MTV's favorite couch-potato critics, Beavis and Butt-Head, summed up many people's initial response to Ween in six words: "What the hell is this crap?"
Like others who'd just encountered the band's 1992 album, Pure Guava, B&B were turned off by the video for Ween's most popular single, "Push th' Little Daisies." But like quite a few of these naysayers, they had a change of heart by the time 1994's Chocolate & Cheese rolled around.
"Ween kicks ass. This is kinda groovy," Butt-Head proclaimed during the video for Chocolate's "Freedom of '76." Not only is the song catchy and soulful; it's a conversation piece, even for those who couldn't sustain a conversation if their lives depended on it.

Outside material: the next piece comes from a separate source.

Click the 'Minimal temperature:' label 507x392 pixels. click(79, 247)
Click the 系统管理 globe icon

Therein lies Dean and Gene Ween's genius: They make stupid people slightly smarter and smart people a bit stupider. A Ween song is a two-minute equalizer, one that helps you realize, for just a moment, what it's like to walk in someone else's shoes - if that someone is completely insane.
But can half of Ween have the same effect? Now that Gene, the band's vocal virtuoso, is bringing his solo act to town, he'll have to prove if he can do it without Dean's guitar chops. Sure, Gene can play the instrument, but he's rarely done so for an entire show. The question is whether he'll hold his own.

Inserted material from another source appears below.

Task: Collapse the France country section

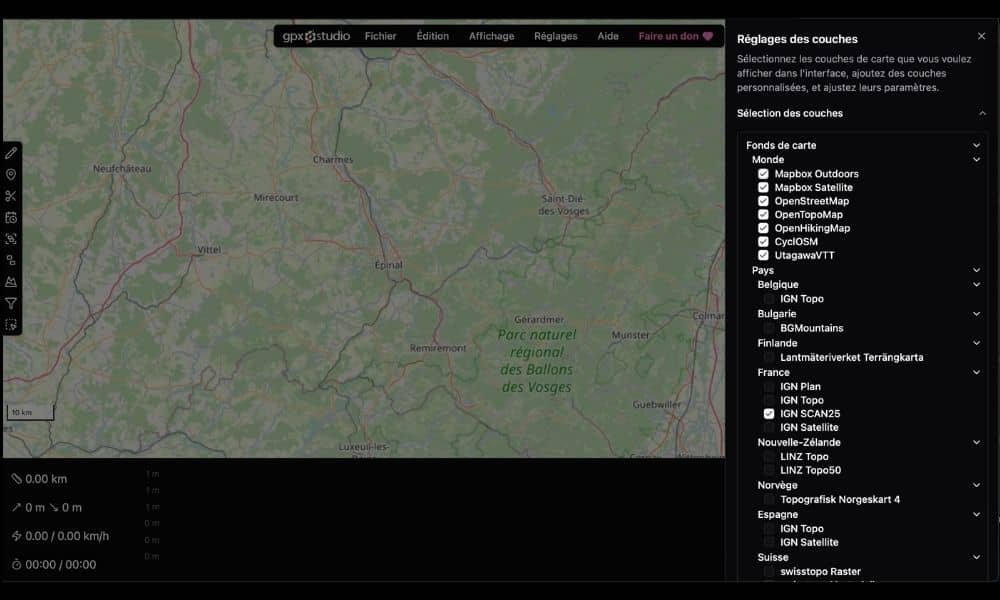Action: pyautogui.click(x=977, y=372)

One thing's for sure: He'll have some enthusiastic backup singers in the audience, especially if he dips into the ridiculous words and funk-meets-psych melodies of Chocolate & Cheese. He may also make musical fondue out of newer favorites from the Gene Ween Band, the jam-a-riffic side project he's started with Ween bassist Dave Dreiwitz, Disco Biscuits pinch hitter Scott Metzger on guitar and drummer Joe Russo of the Benevento/Russo Duo.
But it's the stuff that was so maligned in Ween's early days - voice-modulation experiments like "Laura" and the blissfully bizarre lyrics of "Don't Get 2 Close (2 My Fantasy)" - that'll make folks profess their lifelong devotion or tell ol' Gener to, as the Ween song goes, piss up a rope.